Унесенные бездной. Гибель «Курска»., стр. 3

21 августа Утром водолазы открыли верхний аварийный люк шлюзовой камеры, к полудню был открыт нижний люк камеры. Подтверждено, что экипаж подводной лодки погиб. В связи с тем что контракт с компанией «Столт Оффшор» норвежскими ВС заключен на проведение спасательной операции, которая считается законченной после открытия спасательного люка и подтверждения гибели всего экипажа, дальнейшие работы остановлены. Вечером начаты переговоры командования флота с компанией о продолжении работ по эвакуации тел погибших моряков с лодки. Компания отказалась продолжать такие работы.

22 августа Днем, после подтверждения руководством компании отказа продолжать работы на месте аварии, суда «Норманд Пионер» и «Сивей Игл» убыли из района аварии.

Глава третья

ВИЗИТ К «АНТЕЮ»

Я ехал в Североморск и Видяево с надеждой, что все прояснится, что то, о чем не скажут большие начальники, придет по «матросскому телеграфу». Слава богу, на Северном флоте ещё осталось немало моих бывших сослуживцев и добрых знакомых. Однако и «матросский телеграф» давал весьма разноречивые версии. Никто толком ничего не знал… Только предположения, только догадки, только версии… Да и немудрено: более загадочной и тяжелой катастрофы флот ещё не знал.

Права Ирина Лячина: «Россия начинается с Видяева».

Видяево – заколоченные многоэтажки, словно брошенные избы. Засиженные бакланами рубки выведенных в отстой атомарин – жутковатое зрелище плавучего кладбища.

Смотрел и невольно вспоминал стихи Евгения Сигарёва, написанные о Видяеве и видяевских вдовах:

На скалах гарнизона заполярного
Оставил роспись чаячий помет.
Где лодки отдыхают на приколе,
Торить вам три дороги до седин:
Одну – детьми протоптанную к школе,
Вторую – в клуб да третью – в магазин.
Там хлеб да чай подмокший на прилавке.
Там с шиком военторговским рука
Транжирит заполярные надбавки
За баночку сухого молока.
Там живы жестяные рукомойники
И не понять, где лето, где зима.
От ветра воют, словно по покойнику,
Холодные щелястые дома.
Не греет быт паласами неброскими.
От сквозняка оконный переплет
Заклеен впрок бумажными полосками,
Нарезанными из журнала мод.
Проходят годы строевыми песнями.
У мужа в море бесконечен путь.
Уж поскорей бы дослужить до пенсии,
Пожить по-человечески чуть-чуть.

------------

**Задания:**
a - Перепишите из текста о гибели «Курска» всё, начиная с «От ветра воют, словно» и вплоть до «море бесконечен путь.».
b - Допишите следующую часть текста о гибели «Курска», начав сразу после его последних слов.
Приведённые далее строки не имеют отношения к тексту о гибели «Курска».

**Фрагмент набора данных:**

------------

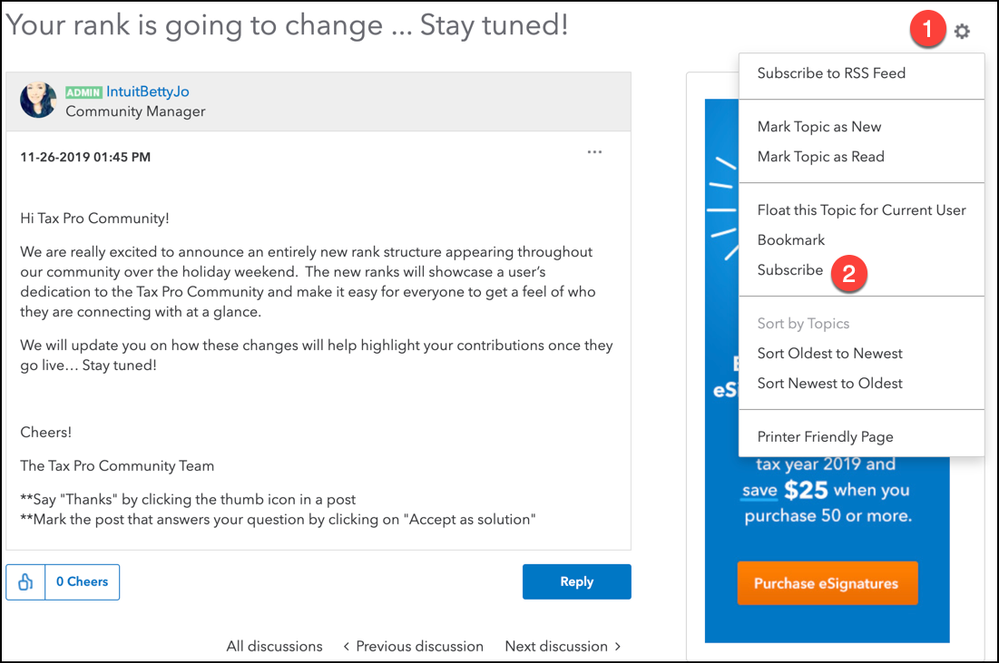The height and width of the screenshot is (663, 999).
Task: Open the post's three-dot options menu
Action: click(595, 152)
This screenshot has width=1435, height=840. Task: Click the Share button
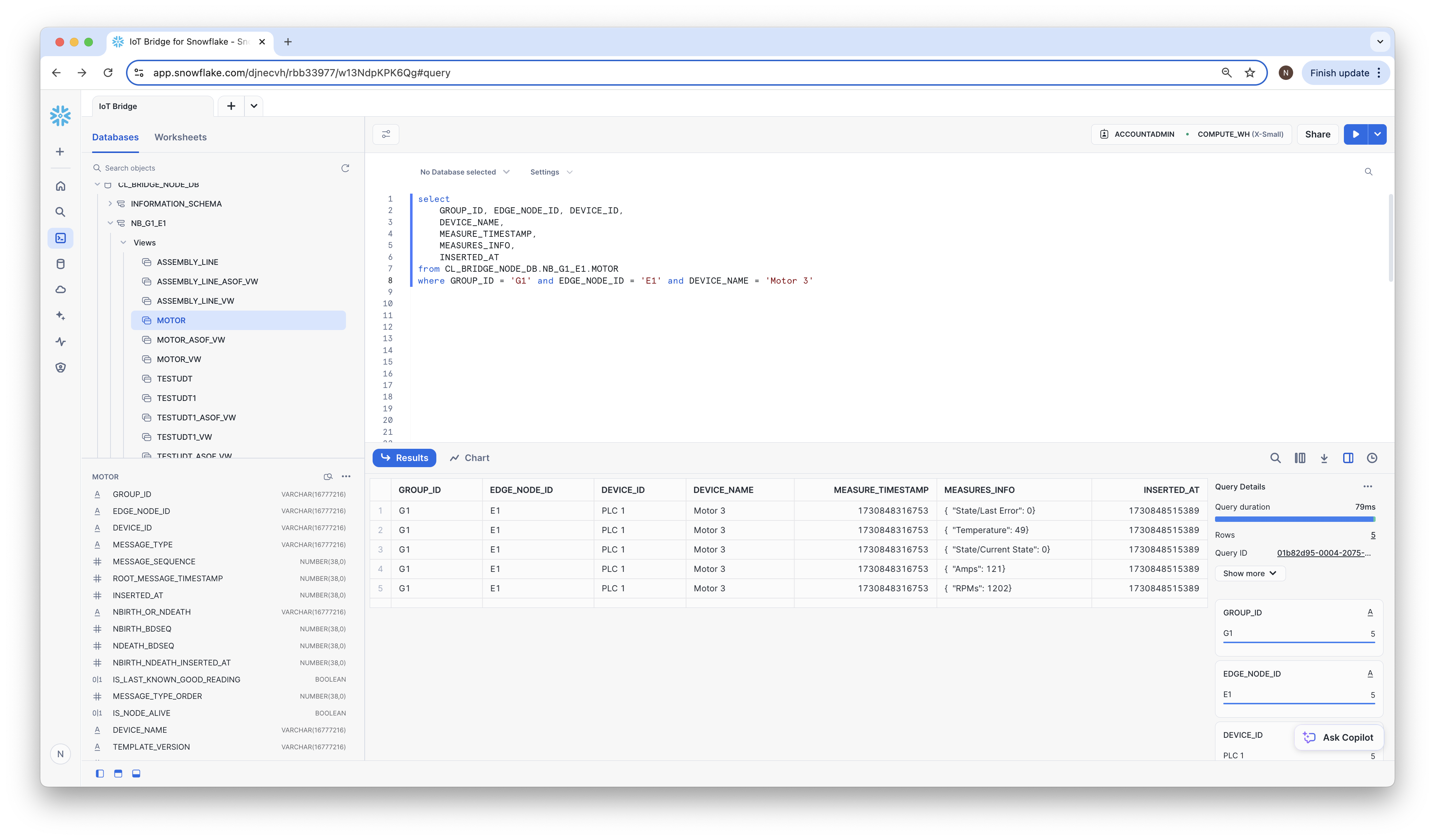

------------

**Решённые задания:**
a -
От ветра воют, словно по покойнику,
Холодные щелястые дома.
Не греет быт паласами неброскими.
От сквозняка оконный переплет
Заклеен впрок бумажными полосками,
Нарезанными из журнала мод.
Проходят годы строевыми песнями.
У мужа в море бесконечен путь.

b -
Но вот однажды где-то охнут мамы
И, обронив конверт, заголосят.
В Россию возвратятся телеграммы
С пометками, что выбыл адресат.
Однажды к вам придут однополчане
И виновато поглядят на вас.
И полыхнет полярное сиянье,
Затмив слезой сиянье ваших глаз.
Простите нас, нам не дойти до суши,
Оставшимся на вечном рубеже.
Вы столько раз спасали наши души,
Что нам пора подумать о душе…

Но пуще всего резанул по сердцу белый листок на дверях Дома офицеров флота, извещавший родственников моряков «Курска», где и когда они смогут получить капсулы с водой, взятой с места гибели их мужей, сыновей, братьев… Стеклянная пробирка с морской водой – это все, что увезут они домой. Больше слез пролито, чем той воды увезено.

Музейный работник переснимал фотографии из личных дел погибших моряков – для Книги памяти, которая будет издана в Курске. Раскладываю карточки, вглядываюсь в молодые лица – усатые, чубатые, лысоватые, задорные, грустные, лихие, вдумчивые… Какой страшный пасьянс судьбы. За что? Почему?

«Моряк должен свыкнуться с мыслью умереть в море с честью. Должен полюбить эту честь…» Эти жестокие, но верные слова произнес человек, который подтвердил их правоту собственной жизнью, – адмирал Степан Осипович Макаров.

…Получив все необходимые «добро» на посещение однотипного с «Курском» «Воронежа» – он и стоит-то у того же самого плавпирса, от которого ушел навсегда его атомный собрат, – вступаю на округло-черный, обрезиненный борт. Первым делом иду в корму, туда, где поблескивает широкий круг шлифованной стали – комингс-площадка аварийно-спасательного люка. Именно там на «Курске» и развернулась главная драма спасательной операции. Именно сюда пытались опуститься подводные аппараты, рискуя задеть вертикальный стабилизатор, мощное рубило которого торчит почти у самой площадки. Тем не менее наши «бестеры» и «призы» не раз и не два садились на этот пятачок. Не представляю себе, какая сила заставила треснуть это массивное стальное кольцо. Этого никто не предполагал, в это даже сразу не поверили. Но в цепи роковых обстоятельств было и это звено – трещина в комингс-площадке, не позволившая герметизировать стык спасательного аппарата с лодкой.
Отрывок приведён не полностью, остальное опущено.